Items from a collection
++++++++++
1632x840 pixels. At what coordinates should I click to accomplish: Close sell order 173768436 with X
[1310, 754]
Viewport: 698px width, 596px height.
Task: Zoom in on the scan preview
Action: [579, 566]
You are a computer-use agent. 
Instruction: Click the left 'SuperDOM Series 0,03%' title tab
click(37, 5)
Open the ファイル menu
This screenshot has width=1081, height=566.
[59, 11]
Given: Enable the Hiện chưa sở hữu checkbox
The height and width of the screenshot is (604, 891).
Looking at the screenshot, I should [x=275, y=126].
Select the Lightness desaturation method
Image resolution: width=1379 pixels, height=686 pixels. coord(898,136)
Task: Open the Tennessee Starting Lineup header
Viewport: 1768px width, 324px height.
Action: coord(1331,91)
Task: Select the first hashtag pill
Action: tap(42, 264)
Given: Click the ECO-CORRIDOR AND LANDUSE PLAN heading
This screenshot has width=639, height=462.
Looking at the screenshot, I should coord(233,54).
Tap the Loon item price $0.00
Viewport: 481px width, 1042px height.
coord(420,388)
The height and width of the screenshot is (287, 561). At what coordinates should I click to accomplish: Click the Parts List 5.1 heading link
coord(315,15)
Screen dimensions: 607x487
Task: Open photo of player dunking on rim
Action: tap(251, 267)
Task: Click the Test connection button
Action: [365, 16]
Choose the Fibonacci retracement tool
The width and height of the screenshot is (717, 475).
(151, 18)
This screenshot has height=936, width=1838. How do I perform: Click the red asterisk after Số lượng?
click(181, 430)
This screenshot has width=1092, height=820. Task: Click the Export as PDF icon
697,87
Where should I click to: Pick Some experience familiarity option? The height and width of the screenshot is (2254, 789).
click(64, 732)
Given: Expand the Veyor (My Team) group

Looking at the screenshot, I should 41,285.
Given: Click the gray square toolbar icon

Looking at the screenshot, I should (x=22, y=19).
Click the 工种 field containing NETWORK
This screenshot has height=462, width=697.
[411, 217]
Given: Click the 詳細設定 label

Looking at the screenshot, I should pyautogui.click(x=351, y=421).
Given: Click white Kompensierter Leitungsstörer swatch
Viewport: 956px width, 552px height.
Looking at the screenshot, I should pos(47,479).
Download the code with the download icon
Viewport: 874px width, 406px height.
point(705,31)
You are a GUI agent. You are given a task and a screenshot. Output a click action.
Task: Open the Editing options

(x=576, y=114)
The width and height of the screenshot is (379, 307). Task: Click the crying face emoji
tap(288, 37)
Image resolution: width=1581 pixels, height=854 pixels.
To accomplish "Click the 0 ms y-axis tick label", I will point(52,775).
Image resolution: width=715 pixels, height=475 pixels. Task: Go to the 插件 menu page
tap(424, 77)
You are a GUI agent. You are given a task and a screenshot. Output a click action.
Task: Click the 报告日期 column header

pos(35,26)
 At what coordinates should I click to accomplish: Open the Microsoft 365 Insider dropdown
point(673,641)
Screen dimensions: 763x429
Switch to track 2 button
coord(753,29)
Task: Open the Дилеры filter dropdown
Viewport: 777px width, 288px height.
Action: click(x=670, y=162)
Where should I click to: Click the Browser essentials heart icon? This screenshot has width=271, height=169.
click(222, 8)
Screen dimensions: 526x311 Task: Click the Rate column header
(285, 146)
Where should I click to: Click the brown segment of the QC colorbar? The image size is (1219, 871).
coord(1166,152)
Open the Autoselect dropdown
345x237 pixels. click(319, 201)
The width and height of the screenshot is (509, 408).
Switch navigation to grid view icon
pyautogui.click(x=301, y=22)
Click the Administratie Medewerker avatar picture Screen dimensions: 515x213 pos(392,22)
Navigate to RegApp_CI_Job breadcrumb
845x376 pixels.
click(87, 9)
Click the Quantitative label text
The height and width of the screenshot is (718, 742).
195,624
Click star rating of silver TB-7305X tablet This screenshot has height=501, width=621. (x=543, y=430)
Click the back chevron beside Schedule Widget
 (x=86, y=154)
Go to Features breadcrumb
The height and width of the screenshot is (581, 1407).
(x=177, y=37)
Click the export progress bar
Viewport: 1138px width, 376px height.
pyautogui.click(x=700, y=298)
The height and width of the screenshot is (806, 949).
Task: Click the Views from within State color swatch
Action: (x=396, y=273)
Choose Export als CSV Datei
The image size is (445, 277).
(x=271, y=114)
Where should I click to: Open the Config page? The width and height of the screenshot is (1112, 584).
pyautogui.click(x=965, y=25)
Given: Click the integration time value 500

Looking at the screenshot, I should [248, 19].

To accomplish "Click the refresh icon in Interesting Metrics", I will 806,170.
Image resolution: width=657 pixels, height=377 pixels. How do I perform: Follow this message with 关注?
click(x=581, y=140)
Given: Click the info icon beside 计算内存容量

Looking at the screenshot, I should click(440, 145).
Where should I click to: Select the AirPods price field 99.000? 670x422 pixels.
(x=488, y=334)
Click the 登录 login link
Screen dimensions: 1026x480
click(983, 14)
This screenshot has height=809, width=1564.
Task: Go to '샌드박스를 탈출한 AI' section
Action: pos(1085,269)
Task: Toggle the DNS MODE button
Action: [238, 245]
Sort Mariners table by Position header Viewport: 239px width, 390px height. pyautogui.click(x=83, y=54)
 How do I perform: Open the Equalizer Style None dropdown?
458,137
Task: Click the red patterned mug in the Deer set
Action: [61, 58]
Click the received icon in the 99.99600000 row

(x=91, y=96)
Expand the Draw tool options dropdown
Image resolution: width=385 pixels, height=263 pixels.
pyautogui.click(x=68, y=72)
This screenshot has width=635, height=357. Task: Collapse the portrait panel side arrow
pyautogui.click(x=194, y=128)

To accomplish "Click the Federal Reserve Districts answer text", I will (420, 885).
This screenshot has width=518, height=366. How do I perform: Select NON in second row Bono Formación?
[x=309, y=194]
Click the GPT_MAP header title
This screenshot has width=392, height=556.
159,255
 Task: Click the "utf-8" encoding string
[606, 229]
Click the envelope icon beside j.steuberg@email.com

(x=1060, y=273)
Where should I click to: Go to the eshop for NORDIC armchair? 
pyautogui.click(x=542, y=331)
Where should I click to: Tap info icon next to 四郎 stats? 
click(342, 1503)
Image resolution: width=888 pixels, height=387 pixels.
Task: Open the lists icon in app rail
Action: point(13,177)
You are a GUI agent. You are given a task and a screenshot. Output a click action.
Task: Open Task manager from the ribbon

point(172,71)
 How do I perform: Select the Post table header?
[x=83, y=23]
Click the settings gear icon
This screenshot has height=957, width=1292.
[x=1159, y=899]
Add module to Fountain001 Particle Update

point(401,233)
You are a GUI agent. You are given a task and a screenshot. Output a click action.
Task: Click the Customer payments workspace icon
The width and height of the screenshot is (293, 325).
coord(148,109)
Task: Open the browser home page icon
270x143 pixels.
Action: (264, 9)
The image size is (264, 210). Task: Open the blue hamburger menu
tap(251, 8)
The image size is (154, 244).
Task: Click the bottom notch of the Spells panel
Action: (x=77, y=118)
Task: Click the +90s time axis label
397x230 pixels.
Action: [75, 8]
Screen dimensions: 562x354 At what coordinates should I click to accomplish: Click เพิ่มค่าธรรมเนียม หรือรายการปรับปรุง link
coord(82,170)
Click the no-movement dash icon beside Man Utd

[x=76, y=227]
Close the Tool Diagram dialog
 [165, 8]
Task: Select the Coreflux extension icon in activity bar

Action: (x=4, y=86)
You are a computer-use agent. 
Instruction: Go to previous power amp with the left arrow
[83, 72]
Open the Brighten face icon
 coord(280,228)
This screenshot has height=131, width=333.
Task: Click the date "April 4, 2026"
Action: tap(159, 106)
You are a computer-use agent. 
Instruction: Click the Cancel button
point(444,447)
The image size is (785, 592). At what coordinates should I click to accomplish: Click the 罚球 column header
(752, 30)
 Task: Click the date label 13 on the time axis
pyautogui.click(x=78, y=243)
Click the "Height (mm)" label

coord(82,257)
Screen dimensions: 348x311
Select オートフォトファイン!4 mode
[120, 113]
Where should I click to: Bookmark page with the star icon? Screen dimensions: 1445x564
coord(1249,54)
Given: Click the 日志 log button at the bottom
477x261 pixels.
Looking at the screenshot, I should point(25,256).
++++++++++
WORK REQUIRED:
Copy out the lines of the items, from the line containing "Image resolution: width=1581" up to and including the line containing "point(673,641)", keeping every character unchanged.

RESPONSE TO THIS EXERCISE:
Image resolution: width=1581 pixels, height=854 pixels.
To accomplish "Click the 0 ms y-axis tick label", I will point(52,775).
Image resolution: width=715 pixels, height=475 pixels. Task: Go to the 插件 menu page
tap(424, 77)
You are a GUI agent. You are given a task and a screenshot. Output a click action.
Task: Click the 报告日期 column header

pos(35,26)
 At what coordinates should I click to accomplish: Open the Microsoft 365 Insider dropdown
point(673,641)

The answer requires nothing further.